А в один летний воскресный день я увидела, как Гоша грелся на руках одной женщины. Своей мамы. Она приехала к нему. Она и раньше была у него, но мы не встречались. Она ворковала ему на ухо, радовалась, что он не один, благодарила за что-то меня, просила прощения у сына, рассказывала, как ждала Егора, как врачи в маленьком далеком поселке умоляли отказаться от тяжелобольного ребенка, что они не смогут оказать ему никакую помощь, а тут в краевом центре под присмотром опытных педиатров ему будет лучше, как она ехала к нему почти двое суток на двух автобусах, как она не может понять, за что мучается ее ребенок. А Егор, забыв на время про боль, что- то лепетал в ответ.
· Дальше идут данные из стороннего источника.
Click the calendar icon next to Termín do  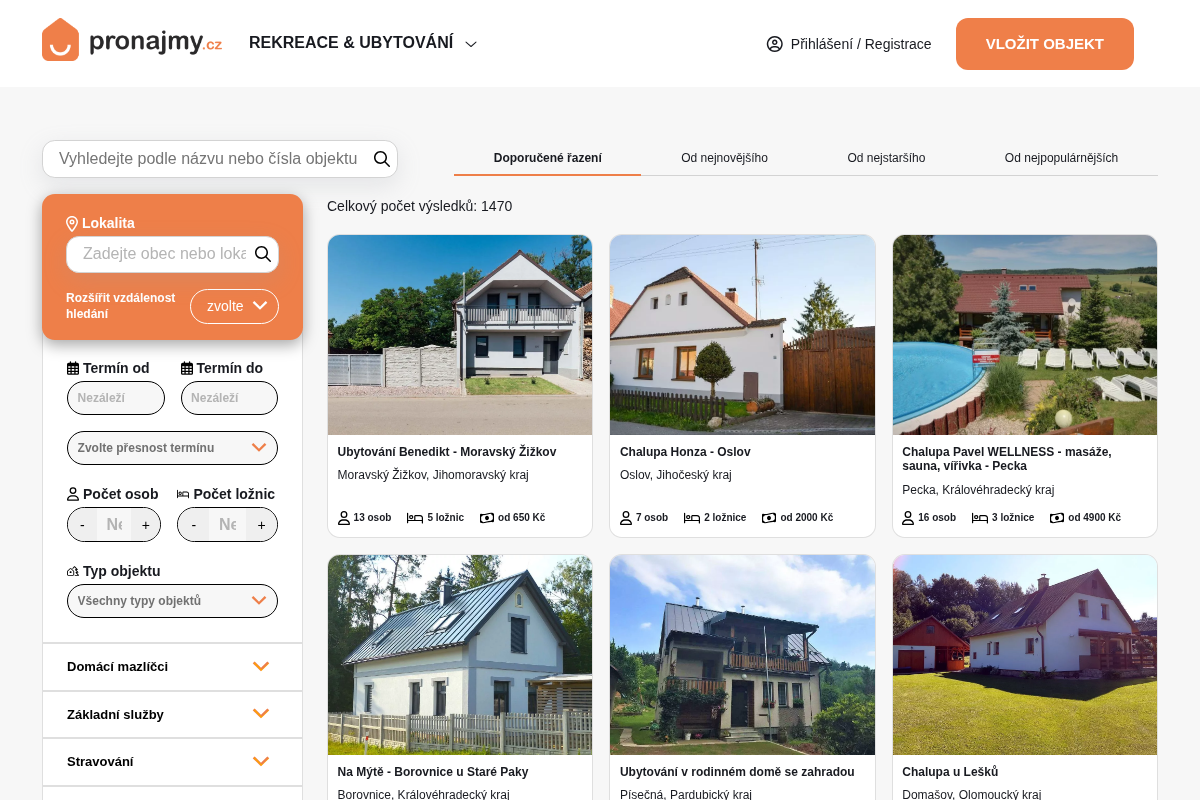point(187,368)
Про то, что физическая боль переносима, а вот духовная причиняет большее страдание, про то, что он простил маму и очень рад ее приезду, что он не любит ее слез, а любит ее нежный голос, что вчера на прогулке он видел красивый цветок и сразу понял, что скоро приедет мама, и он хотел бы показать и маме этот цветок.
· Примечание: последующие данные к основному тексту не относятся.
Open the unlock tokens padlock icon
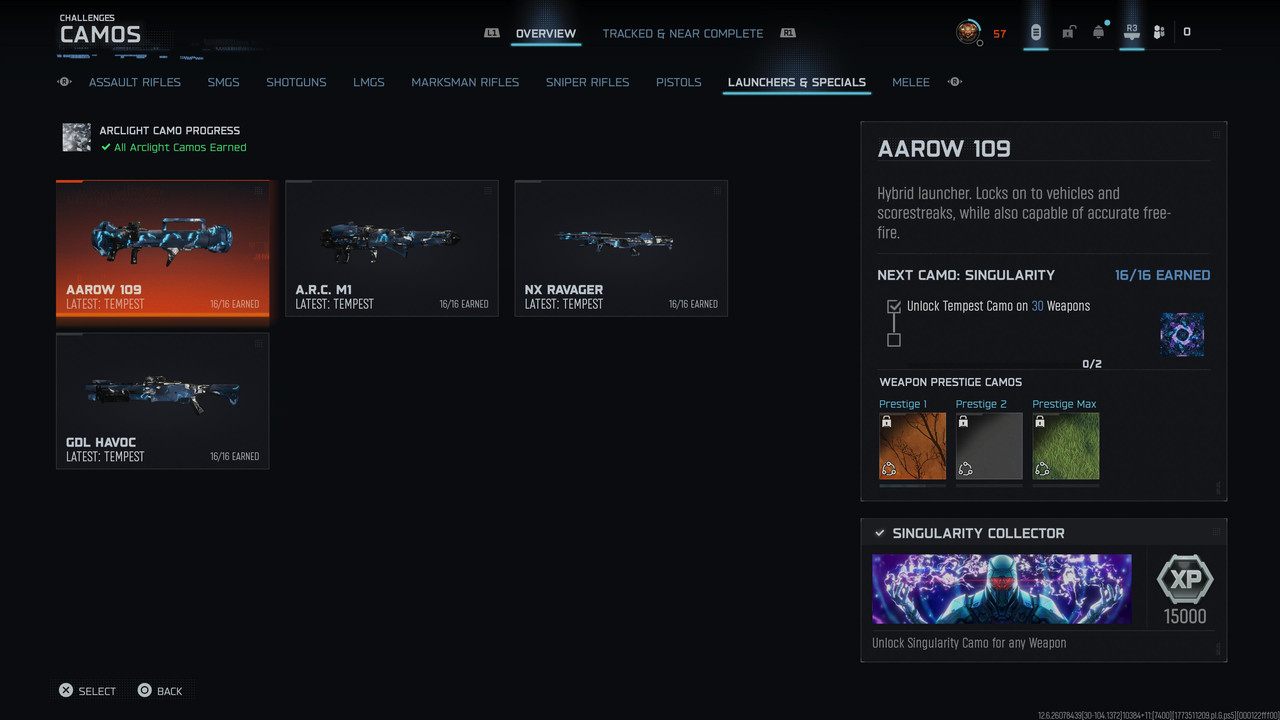Screen dimensions: 1280x720 point(1068,32)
Совершенно случайно, через три года я узнала о смерти Егора: я ходила в школу приемных родителей, которую также посещала медсестра «Дома ребенка», она рассказала историю, что у них умер накануне тяжелобольной малыш, и подтвердила его имя и фамилию.
Свою будущую дочку Илону я тоже встретила на прогулке в Доме ребенка. И эта встреча настолько изменила мою жизнь, что я не чувствую того «подвига», что мне вменяют. Когда Илона делает что-то невозможное для своего диагноза, я чувствую, что Господь рядом с нами. И я верю, что, когда Господь посылал Илону на землю, Он шепнул ей: «Ты мое самое любимое дитя. Когда ты родишься, тебе скажут, что ты никому не нужна, не верь им и борись. У тебя будет сложная задача — научи людей быть счастливыми просто так. Когда человек увидит тебя, он испытает страх стать отвергнутым и обреченным, он задумается о том, что ему дорого, вспомнит свое детство, вспомнит Меня, вспомнит, что Я шептал ему перед рождением, вспомнит, зачем Я его послал сюда. Помоги им измениться. Я буду всегда рядом с тобой, не бойся ничего».